As late as the 1940s, it was considered impossible to operate on the heart of a living patient. The tremendous advances made in cardiovascular surgery since that time are the work of many great physicians, but in this history, a few great names stick out, including those of Dr. Denton Cooley and Dr. Michael DeBakey.

While still an intern, Dr. Cooley participated in the first "blue baby" operation, to correct the congenital heart defect common in newborns. Early in his career, he pioneered the removal of aortic aneurysms, the replacement of damaged heart valves, and the development of the heart-lung machine. Dr. Cooley went on to perform the first successful human heart transplants in the United States, and was the first surgeon anywhere to implant an artificial heart in a human being.

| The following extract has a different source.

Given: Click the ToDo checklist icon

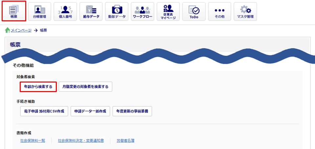Looking at the screenshot, I should (194, 11).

He performed more open-heart operations than any surgeon in the world, including over 20 human heart transplants. In the middle of his career he became embroiled in controversy with his former colleague, Dr. DeBakey, but no one can dispute that he personally saved tens of thousands of lives, and through the techniques he developed and the surgeons he trained, perhaps a million more.



Denton Cooley Profile Photo
Profile: Dr. Michael E. DeBakey
Pioneer Heart Surgeon

Inducted into the Academy in 1967

No person did more to advance the surgical treatment of diseases of the heart and blood vessels than Dr. Michael DeBakey. As early as 1932, he developed components which became part of the first heart-lung machines. In 1936, he was one of the first to identify a connection between cigarette smoking and lung cancer. In the 1950s, DeBakey devised plastic tubing for repairing blood vessels, a treatment he applied to prevent recurring strokes, and kidney failure, and to restore circulation to limbs which might otherwise have been amputated. In 1963, DeBakey made history by installing an artificial pump to assist a patient's damaged heart.

As Chairman of the Department of Surgery at Baylor University in Houston, Texas, he played a major role in the evolution of heart transplantation, artificial heart implantation and coronary bypass surgery. Countless men and women owe their lives to Dr. DeBakey's work, and he was sometimes called upon to perform in the most conspicuous situations. When the life of Russian President Boris Yeltsin hung in the balance, Dr. DeBakey, already in his 80s, traveled to Russia to participate in the multiple bypass operation that saved the ailing leader's life.

Michael DeBakey received the Distinguished Service Award of the American Medical Association, and the René Leriche Award of the International Society of Surgery. Dr. DeBakey died on July 11, 2008 at the age of 99. His recollections are interspersed throughout our interview with Dr. Cooley.